»»

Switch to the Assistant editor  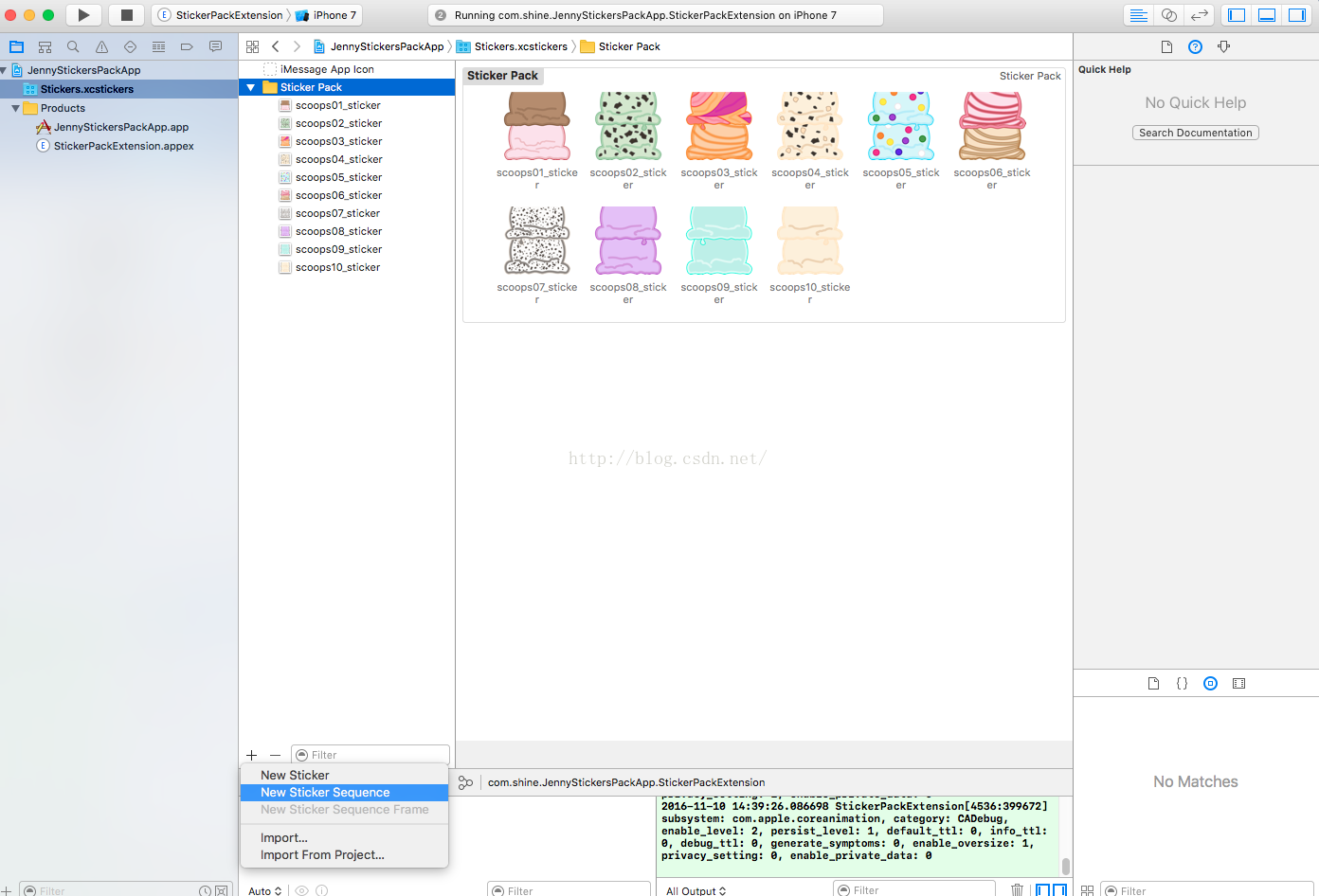[x=1168, y=15]

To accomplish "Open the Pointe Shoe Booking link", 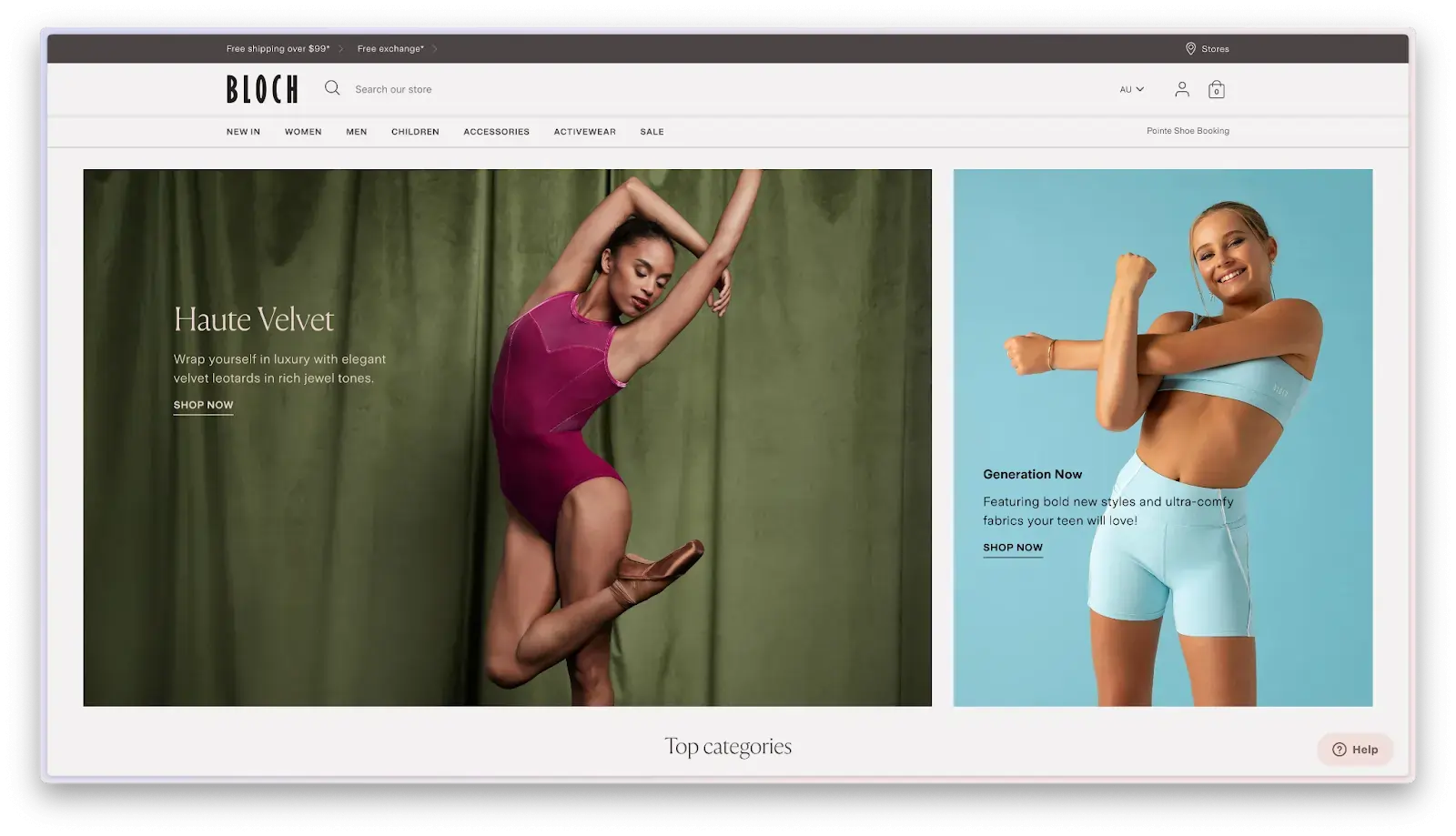I will pyautogui.click(x=1187, y=131).
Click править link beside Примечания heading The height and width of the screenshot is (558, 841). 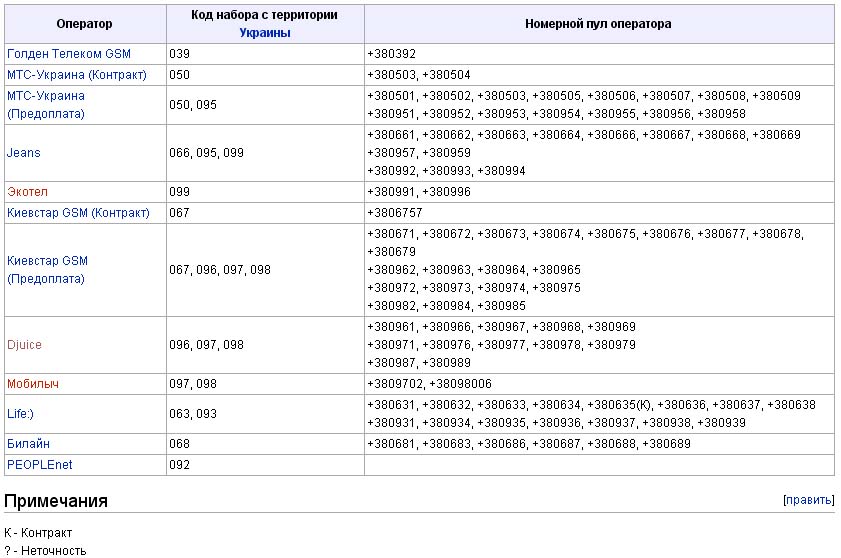(x=809, y=500)
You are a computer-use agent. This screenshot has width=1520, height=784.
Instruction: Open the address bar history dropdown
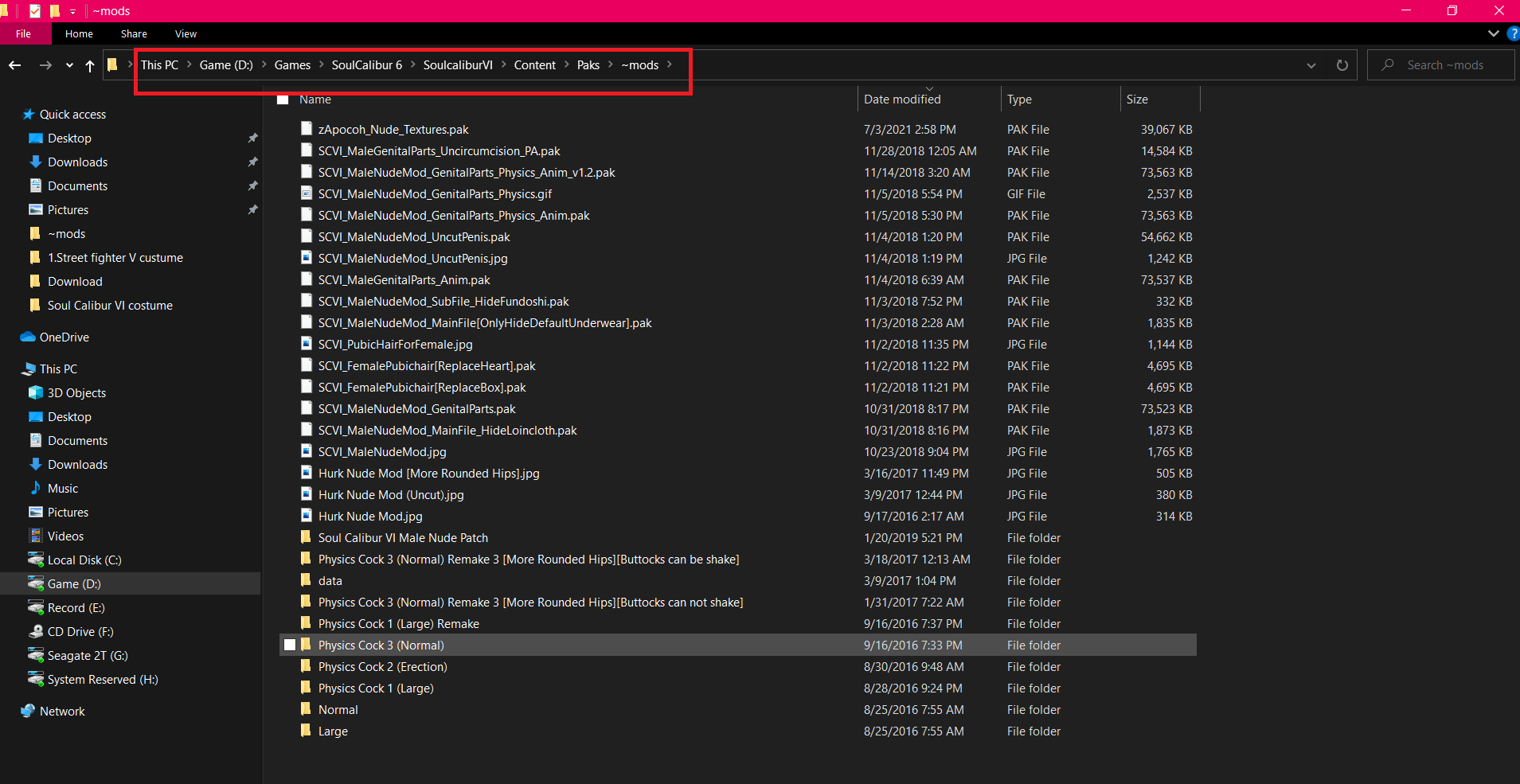[1311, 65]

««

WHAT YOU WILL DO:
Copy exactly what appears from the line holding "Instruction: Open the" to the end of the material, keeping both end lines. Pictures are not part of the copy.

REPLY:
Instruction: Open the address bar history dropdown
[1311, 65]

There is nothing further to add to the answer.